Problem statement
Could you reproduce the lines below from the one with "[button] (2298, 115)" through the one with "[Buscar] (986, 174)"? Keep both ends and add nothing.
Task data section start
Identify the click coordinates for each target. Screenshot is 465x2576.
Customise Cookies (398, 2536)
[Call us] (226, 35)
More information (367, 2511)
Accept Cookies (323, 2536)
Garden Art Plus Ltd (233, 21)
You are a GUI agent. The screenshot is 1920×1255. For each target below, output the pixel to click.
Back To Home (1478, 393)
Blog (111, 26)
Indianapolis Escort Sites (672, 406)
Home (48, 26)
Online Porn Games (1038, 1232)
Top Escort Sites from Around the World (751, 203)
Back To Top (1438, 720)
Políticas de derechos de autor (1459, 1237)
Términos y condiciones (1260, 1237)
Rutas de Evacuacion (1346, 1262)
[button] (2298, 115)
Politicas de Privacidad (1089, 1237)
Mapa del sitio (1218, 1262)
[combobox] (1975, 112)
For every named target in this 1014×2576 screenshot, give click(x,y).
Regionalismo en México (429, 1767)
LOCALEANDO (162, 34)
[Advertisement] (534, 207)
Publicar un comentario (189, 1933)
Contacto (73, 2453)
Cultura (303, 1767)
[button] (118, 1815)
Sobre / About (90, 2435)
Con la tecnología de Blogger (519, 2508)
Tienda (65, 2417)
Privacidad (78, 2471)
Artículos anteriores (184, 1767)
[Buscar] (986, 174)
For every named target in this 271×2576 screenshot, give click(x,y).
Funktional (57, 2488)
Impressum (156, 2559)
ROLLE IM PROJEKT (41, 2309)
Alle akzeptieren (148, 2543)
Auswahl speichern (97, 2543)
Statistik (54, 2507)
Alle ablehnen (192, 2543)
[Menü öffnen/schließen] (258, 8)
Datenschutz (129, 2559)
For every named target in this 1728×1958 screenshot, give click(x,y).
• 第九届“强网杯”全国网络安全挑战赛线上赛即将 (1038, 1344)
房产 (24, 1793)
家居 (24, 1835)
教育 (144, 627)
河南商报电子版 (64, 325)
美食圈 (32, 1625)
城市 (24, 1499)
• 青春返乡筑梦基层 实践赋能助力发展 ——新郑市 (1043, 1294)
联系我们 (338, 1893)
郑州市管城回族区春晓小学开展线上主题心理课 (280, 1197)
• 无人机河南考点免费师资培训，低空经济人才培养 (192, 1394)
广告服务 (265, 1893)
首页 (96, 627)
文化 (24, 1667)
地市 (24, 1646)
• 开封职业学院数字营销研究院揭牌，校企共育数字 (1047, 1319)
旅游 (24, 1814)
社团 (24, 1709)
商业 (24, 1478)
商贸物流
Task data section end
Task output
[button] (2298, 115)
Politicas de Privacidad (1089, 1237)
Mapa del sitio (1218, 1262)
[combobox] (1975, 112)
For every named target in this 1014×2576 screenshot, give click(x,y).
Regionalismo en México (429, 1767)
LOCALEANDO (162, 34)
[Advertisement] (534, 207)
Publicar un comentario (189, 1933)
Contacto (73, 2453)
Cultura (303, 1767)
[button] (118, 1815)
Sobre / About (90, 2435)
Con la tecnología de Blogger (519, 2508)
Tienda (65, 2417)
Privacidad (78, 2471)
Artículos anteriores (184, 1767)
[Buscar] (986, 174)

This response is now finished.